WHAT NEEDS TO BE DONE:
Write down exactly what lies from the line containing "You are a computer-use" to the end of the records, inclusive, and omit the pictures.

[Pixel coordinate grounding data]
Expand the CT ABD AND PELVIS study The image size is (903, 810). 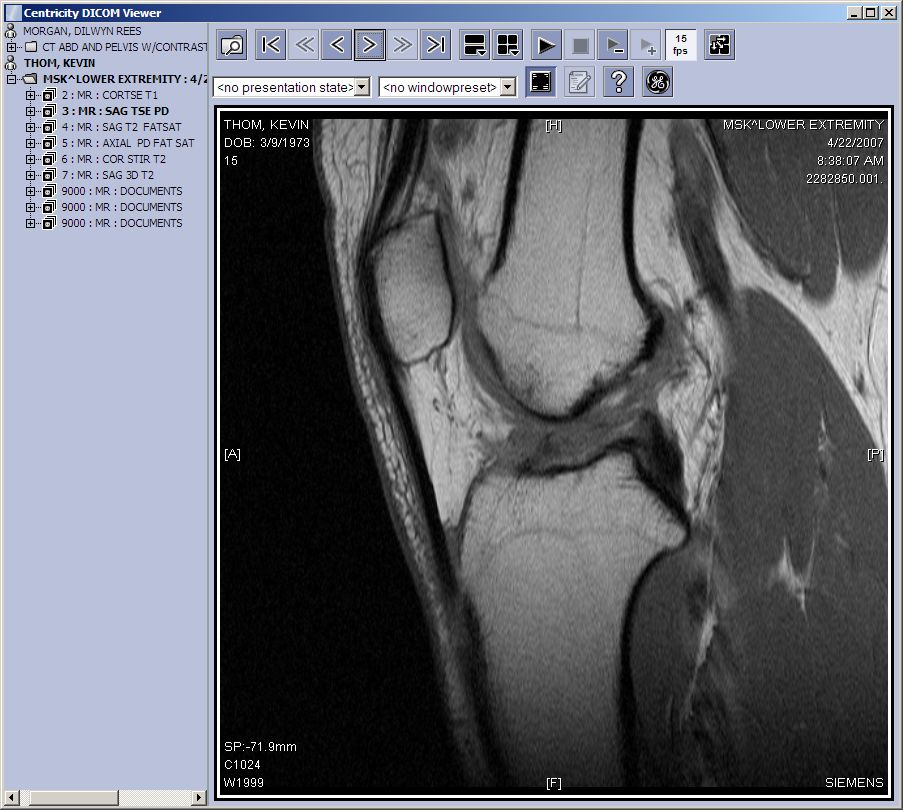click(11, 47)
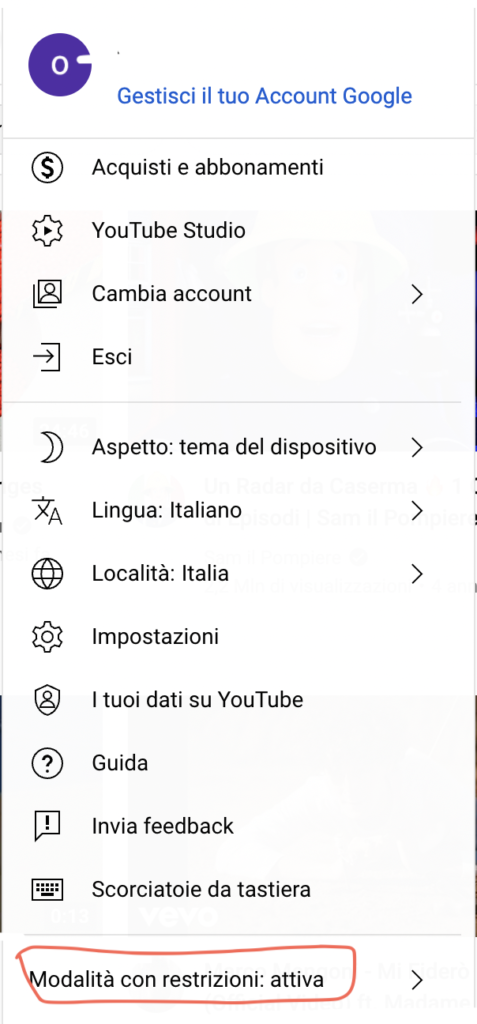The height and width of the screenshot is (1024, 477).
Task: Click the dollar sign purchases icon
Action: [47, 168]
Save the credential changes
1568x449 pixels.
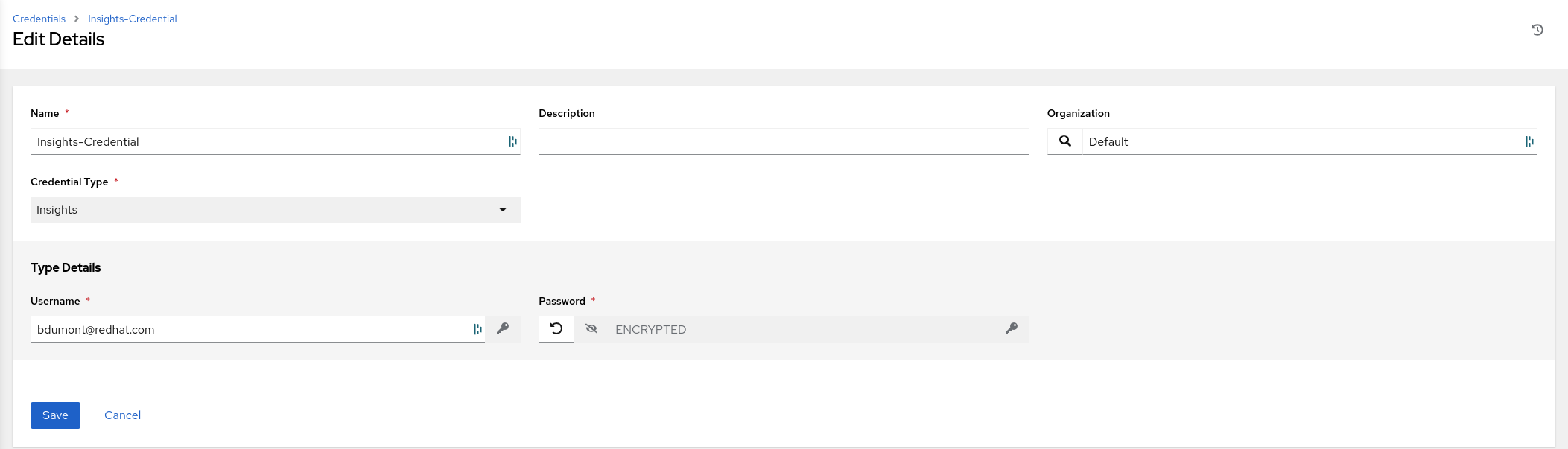pyautogui.click(x=55, y=415)
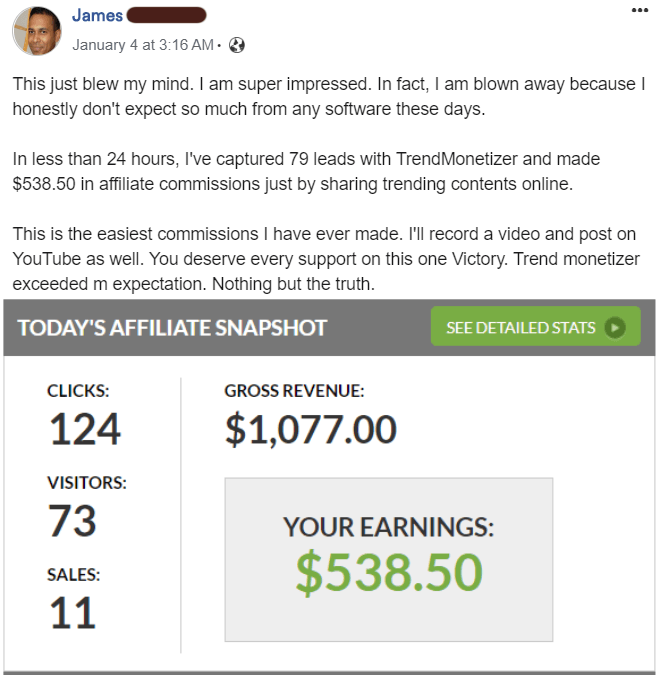Click the January 4 at 3:16 AM timestamp

pos(143,44)
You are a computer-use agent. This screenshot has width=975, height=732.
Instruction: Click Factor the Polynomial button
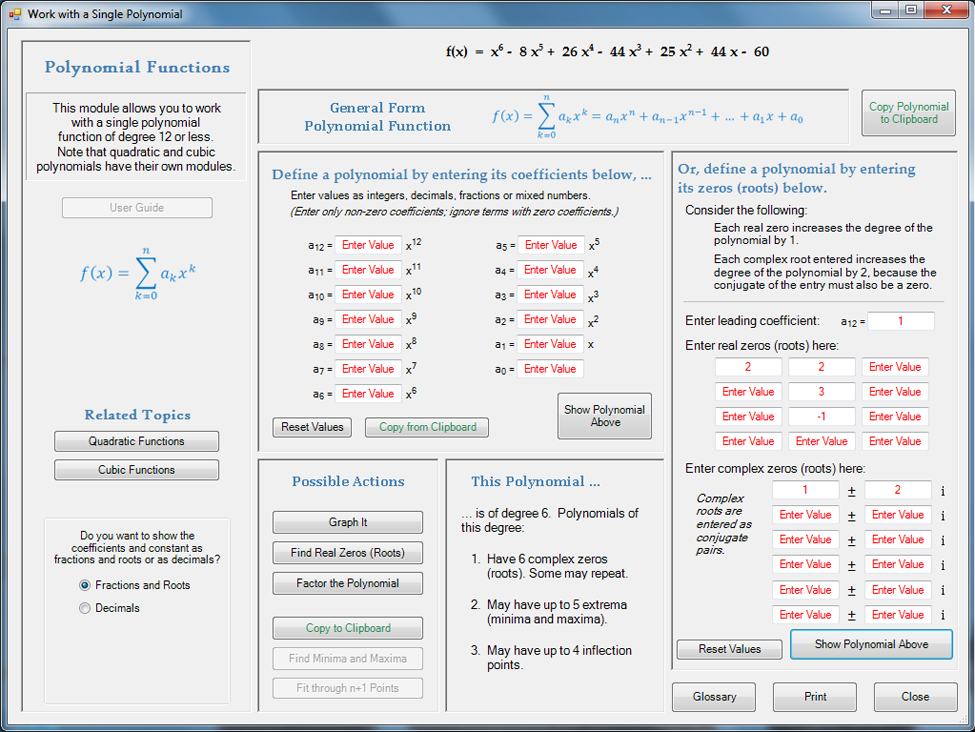pos(347,583)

COMPLETED EXERCISE:
You are a computer-use agent. This screenshot has width=975, height=732.
Instruction: Click Factor the Polynomial button
pos(347,583)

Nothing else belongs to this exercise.